- **LISTED ENTRIES**:
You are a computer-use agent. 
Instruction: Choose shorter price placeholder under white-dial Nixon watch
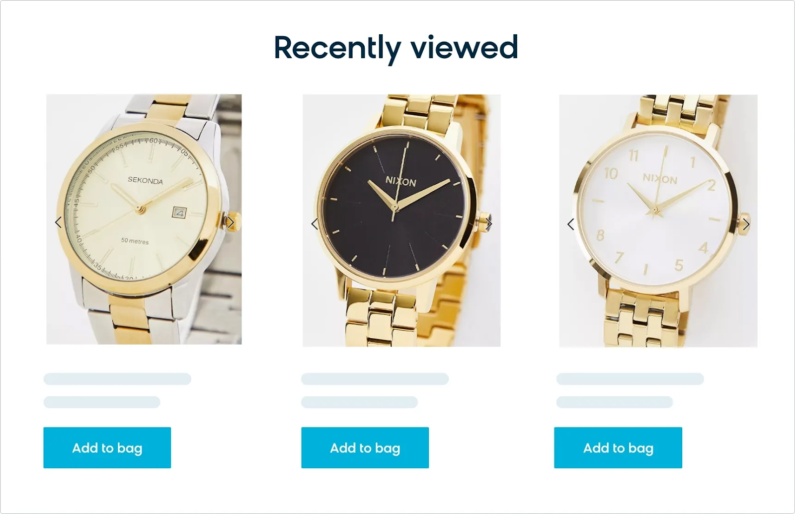(x=615, y=402)
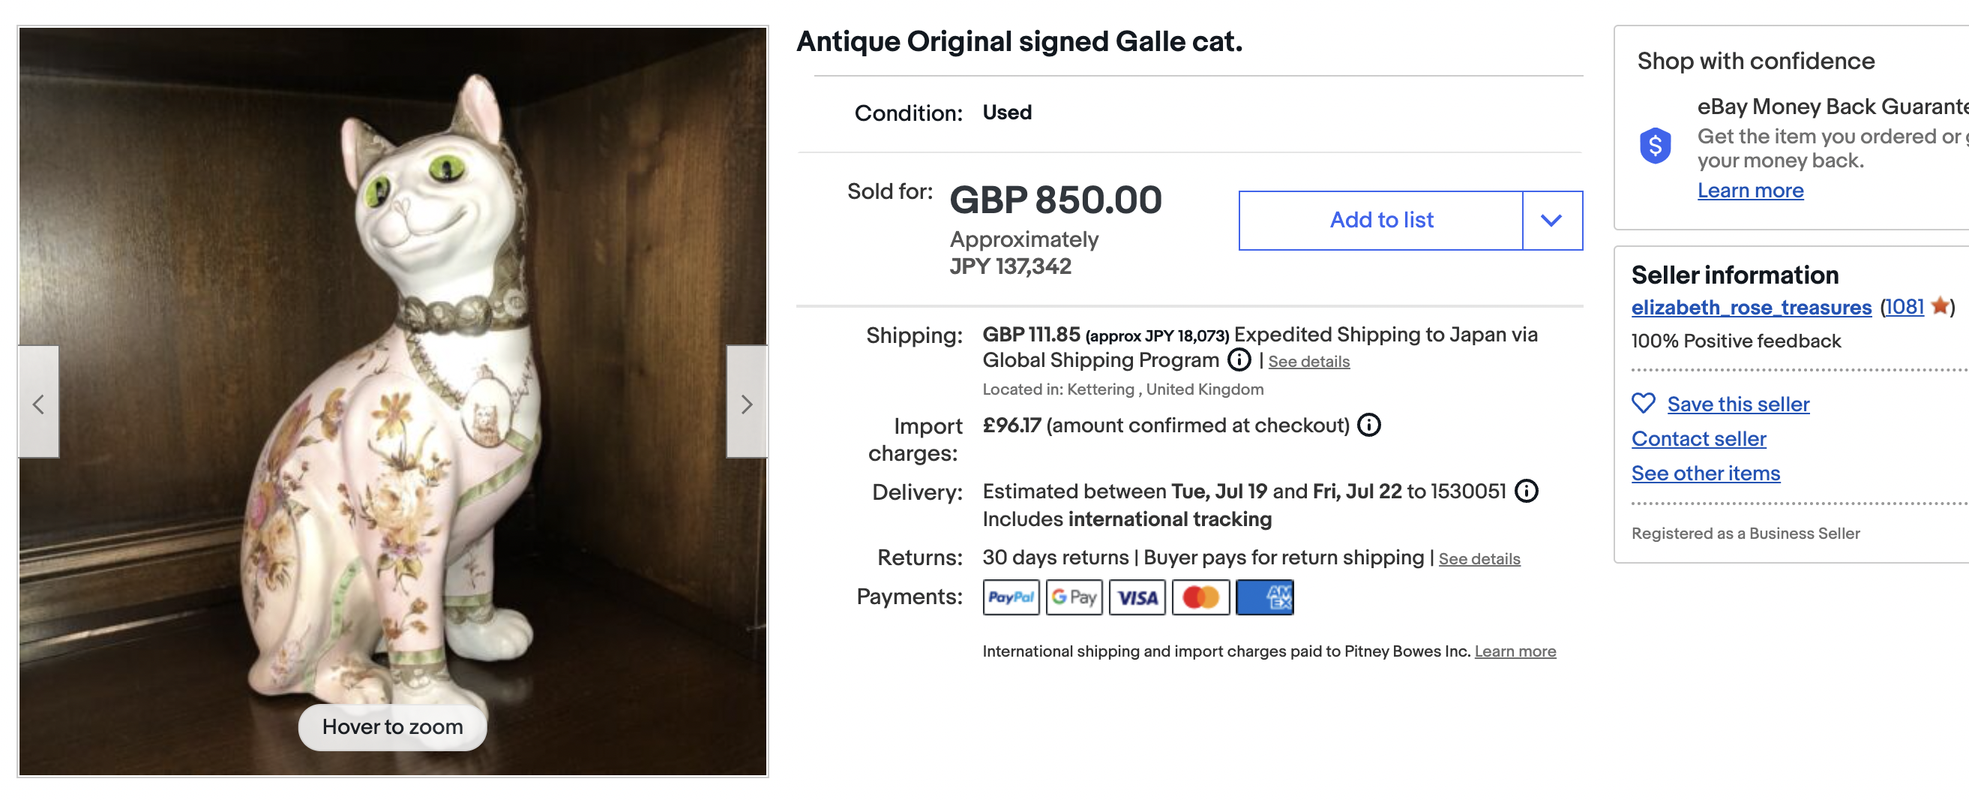Image resolution: width=1969 pixels, height=800 pixels.
Task: Click the import charges info icon
Action: tap(1369, 424)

- **TASK OBJECTIVE**: Copy each line of the items above word for word, leaving out the pictures.

- **TASK ANSWER**:
You are a computer-use agent. 
Instruction: Choose shorter price placeholder under white-dial Nixon watch
(x=615, y=402)
Image resolution: width=1969 pixels, height=800 pixels.
Task: Click the import charges info icon
Action: tap(1369, 424)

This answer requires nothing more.